§ **取り組む課題**
**1.** 配色についてのインタビューから、「3色だとハイライトとモノトー」を含む語句で始まり「どのように実現したんですか?」で終わる部分を、一字一句変えずに書き写してください。
**2.** 配色についてのインタビューでは、ラインは何色ぐらいがちょうどいいと語られていますか?
**3.** 配色についてのインタビューの最後の文に続けて、その先を書いてください。

§ **文書の抜粋**
━━━━━━━━━━━━━━━━━━━━

3色だとハイライトとモノトーンで濃淡的にもちょうどいいっていうか。ライブペイントは短時間の中で完成させなければいけないし、そういう部分もあると思います。アニメとかの配色も3段階4段階といった感じで、構造的には簡単にできているのも関係しているのかと。あまり色を増やすと時間がかかってゴチャゴチャしてしまうし、ラインは3色ぐらいがちょうどいいっていうのはありますね。4色になるとごちゃごちゃし過ぎちゃう気がします。実際は、特に決め事はないんですけどね。


----今回、サンフランシスコにかかる霧がテーマになったコラボモデル"YALTA NOA-"がリリースされましたが、このコラボレーションはどのように実現したんですか?

━━━━━━━━━━━━━━━━━━━━

§ **保存データ**
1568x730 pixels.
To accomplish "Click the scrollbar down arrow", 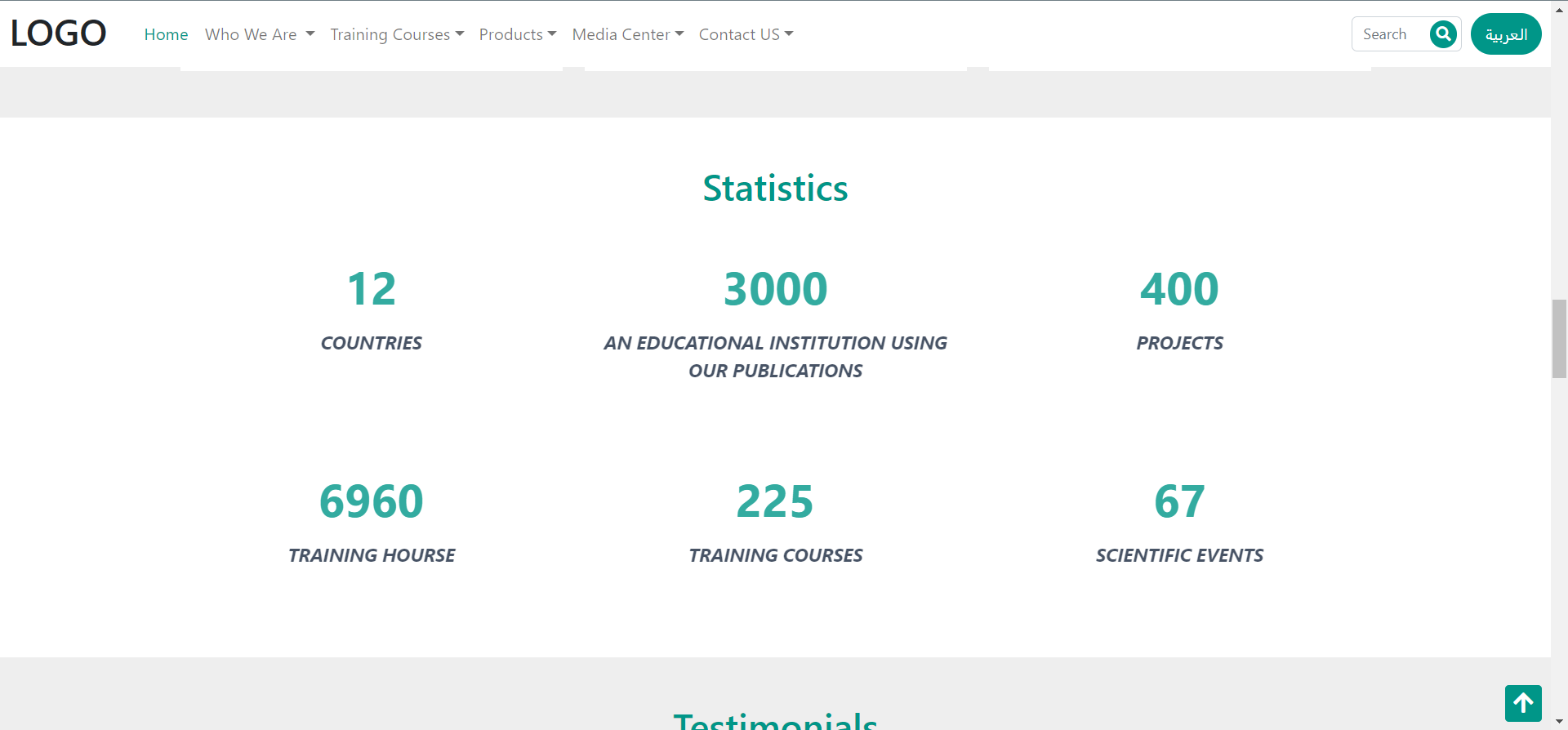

━━━━━━━━━━━━━━━━━━━━

§ **課題ごとの解答**
**1.**
3色だとハイライトとモノトーンで濃淡的にもちょうどいいっていうか。ライブペイントは短時間の中で完成させなければいけないし、そういう部分もあると思います。アニメとかの配色も3段階4段階といった感じで、構造的には簡単にできているのも関係しているのかと。あまり色を増やすと時間がかかってゴチャゴチャしてしまうし、ラインは3色ぐらいがちょうどいいっていうのはありますね。4色になるとごちゃごちゃし過ぎちゃう気がします。実際は、特に決め事はないんですけどね。


----今回、サンフランシスコにかかる霧がテーマになったコラボモデル"YALTA NOA-"がリリースされましたが、このコラボレーションはどのように実現したんですか?

**2.** 3色ぐらいです。

**3.**
日本に戻っていた時ですね。グラビティーフリーとすごく仲良くさせてもらってて、食事会の時にCHROMEの人を紹介してもらったんです。それがインタースタイルの3日前で、ブースでライブペイントをするっていう話がそこで決まったのが始まりですね。インタースタイルの後、白いYALTAをカスタムしてほしいと渡されて、その過程でコンセプトがバシっと決まって、サンフランシスコにあるCHROMEの本社でも気に入ってもらえたんです。もともと友達のTシャツとか女の子の古いハンドバッグにピースを描いていたし、昔から好きでやっていた経験が活きたのかなと思ってます。なんかあまり考えずフローでやっちゃうので、自分自身も結構楽しめるんですよね。


----フリースタイルで出来るというところがライブペイントの魅力だと思うんですが、ライブペイントを続ける理由を教えて下さい。

単純に楽しいっていうのと、色んな出会いをくれるところも魅力だと思います。もともと音楽がすごく好きなんですけど、音楽って外に出て行かないと自分の中で完結してしまうので、新しい音楽との出会いも与えてくれるところも好きですね。自分にとってライブペイントは爆音で音楽を聴きながら、人とリンクする為のコミュニケーションツール的な意味合いがあります。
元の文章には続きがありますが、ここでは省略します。